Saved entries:
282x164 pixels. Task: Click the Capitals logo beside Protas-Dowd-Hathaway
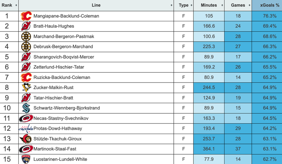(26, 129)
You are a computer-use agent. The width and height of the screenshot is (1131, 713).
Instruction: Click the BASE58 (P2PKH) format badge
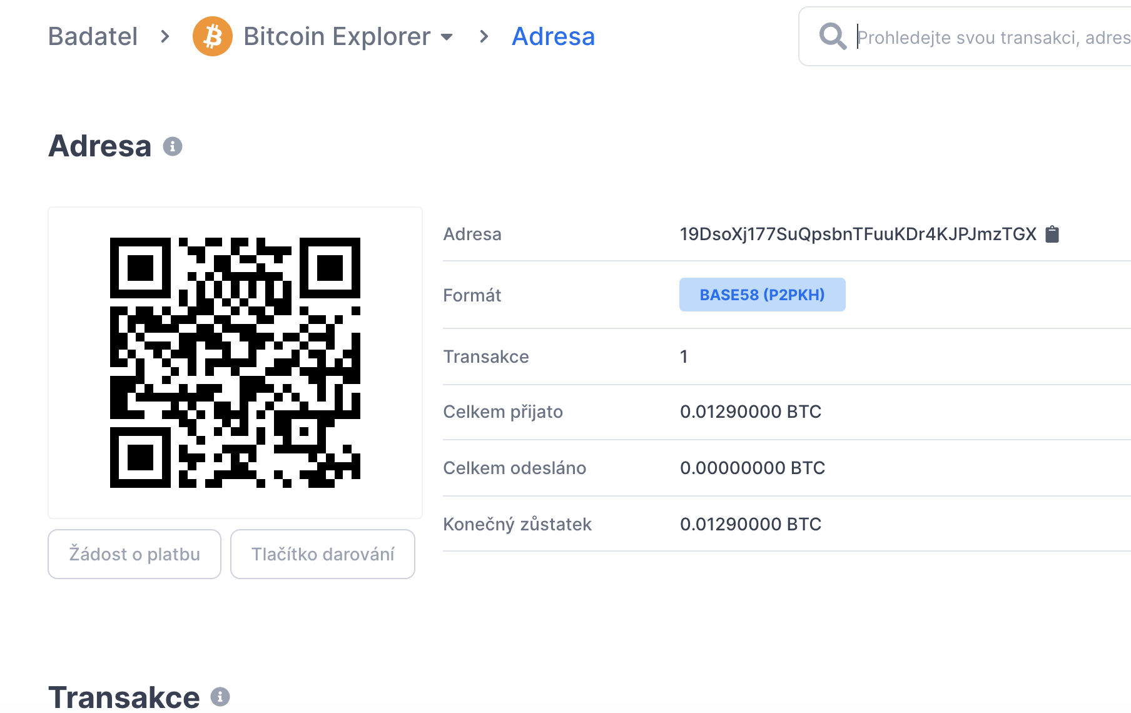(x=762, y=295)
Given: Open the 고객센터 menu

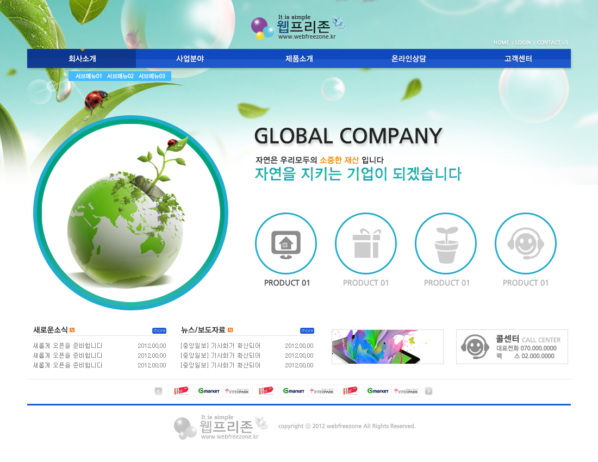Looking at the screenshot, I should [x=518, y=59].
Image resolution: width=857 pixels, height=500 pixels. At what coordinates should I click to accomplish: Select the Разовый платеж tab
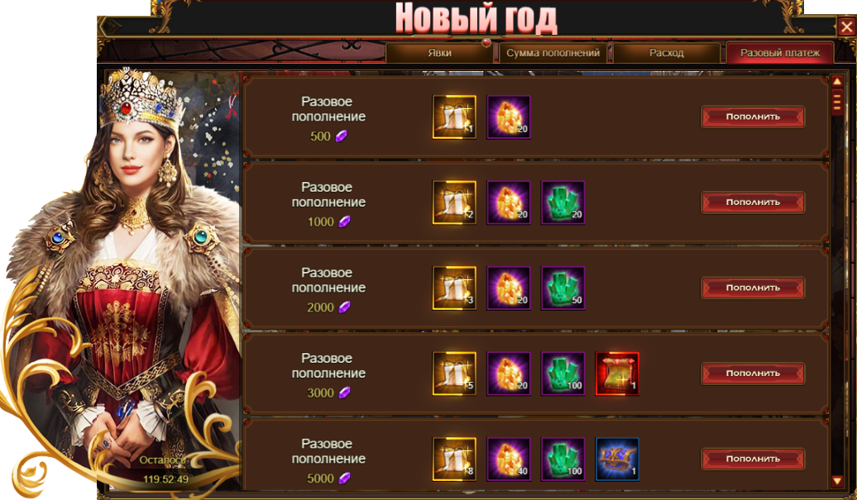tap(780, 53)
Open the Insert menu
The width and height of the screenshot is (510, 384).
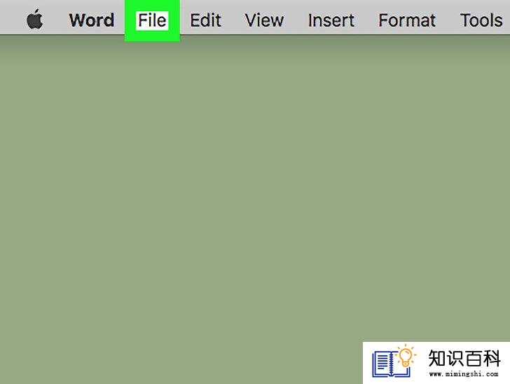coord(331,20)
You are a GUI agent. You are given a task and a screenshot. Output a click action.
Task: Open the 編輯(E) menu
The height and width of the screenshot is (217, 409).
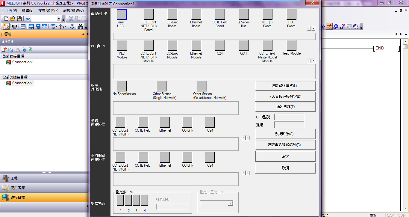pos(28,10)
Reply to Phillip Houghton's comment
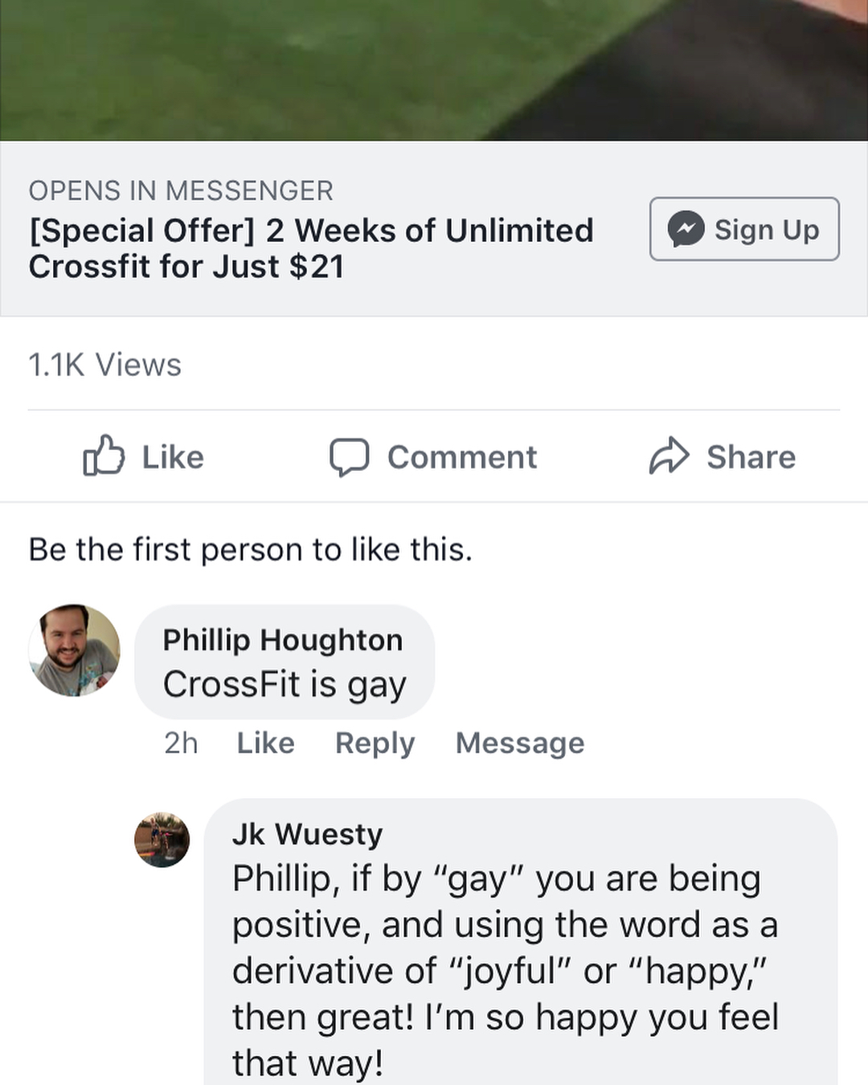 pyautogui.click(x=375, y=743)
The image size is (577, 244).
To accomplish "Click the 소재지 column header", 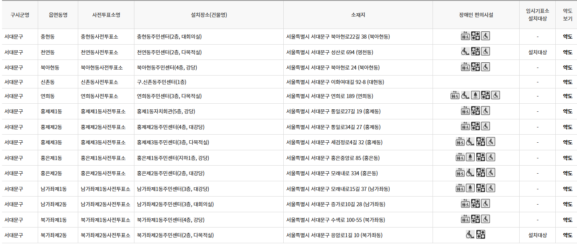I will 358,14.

---

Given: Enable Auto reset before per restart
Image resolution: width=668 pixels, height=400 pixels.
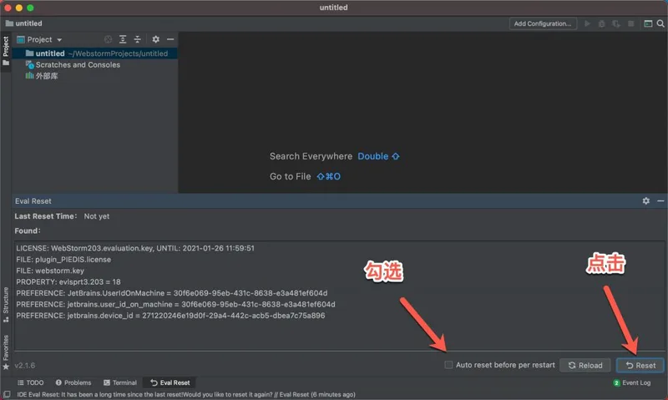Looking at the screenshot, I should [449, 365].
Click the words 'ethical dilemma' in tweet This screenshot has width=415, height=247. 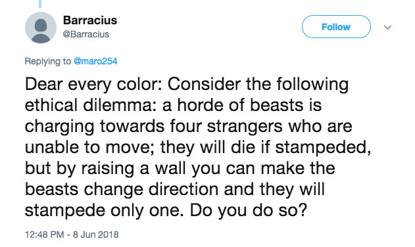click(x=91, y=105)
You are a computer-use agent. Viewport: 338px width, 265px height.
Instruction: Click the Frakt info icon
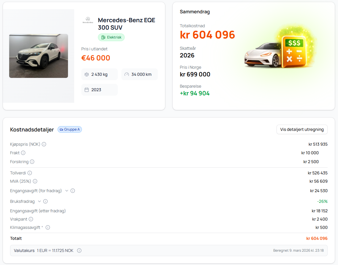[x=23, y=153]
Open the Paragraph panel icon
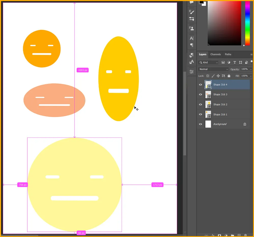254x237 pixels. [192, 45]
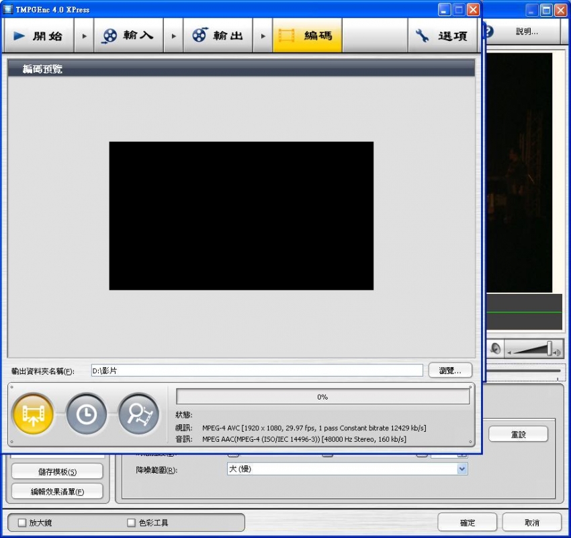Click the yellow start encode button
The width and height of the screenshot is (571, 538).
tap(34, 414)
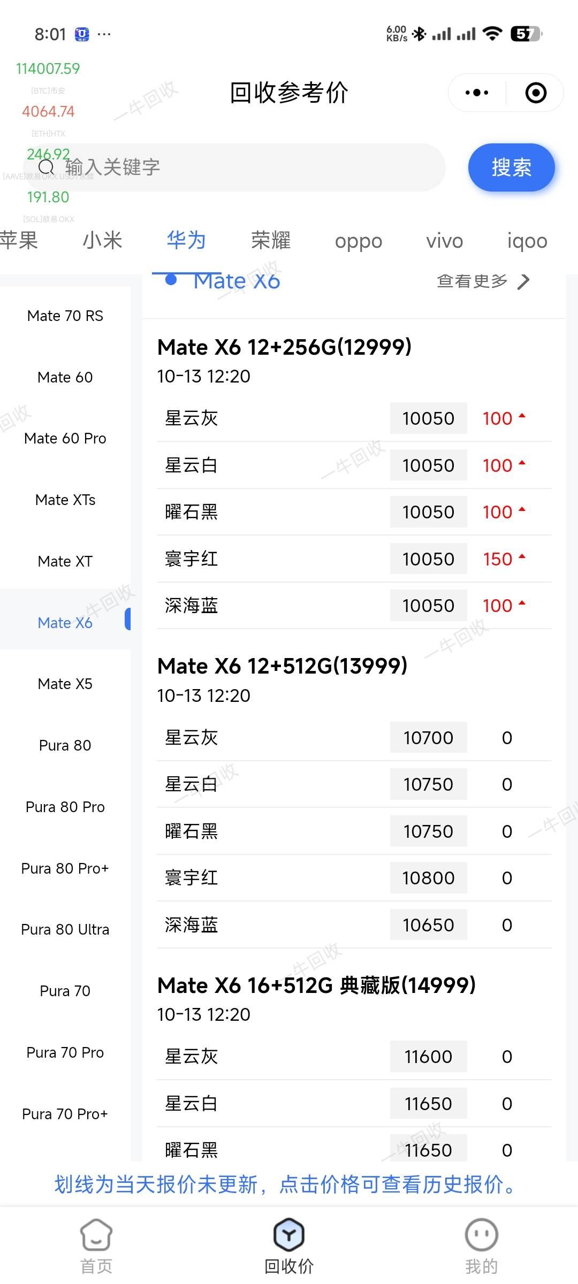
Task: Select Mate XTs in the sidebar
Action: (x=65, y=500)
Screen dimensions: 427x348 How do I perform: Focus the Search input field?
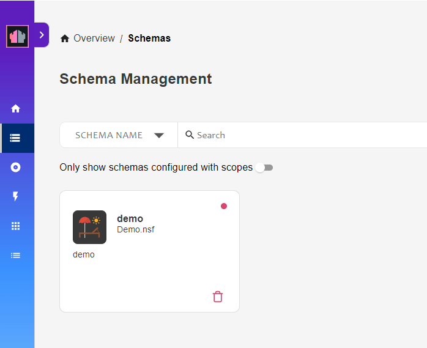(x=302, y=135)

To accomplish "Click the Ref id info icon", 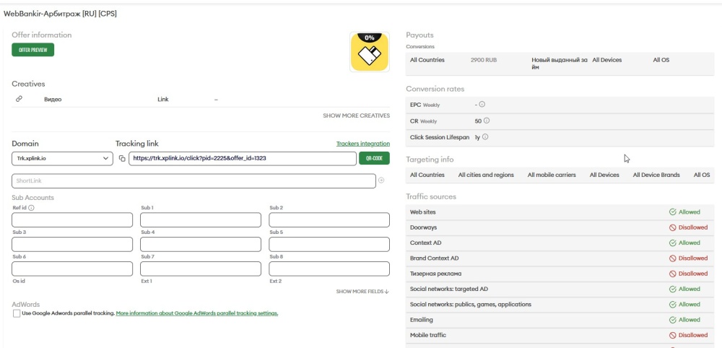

What you need to do =
Using the records above, filter out every line that lacks the string "computer" and copy the rest.

Answer box =
You are a computer-use agent. The width and height of the screenshot is (1131, 713).
You are a computer-use agent. Viewport: 338px width, 265px height.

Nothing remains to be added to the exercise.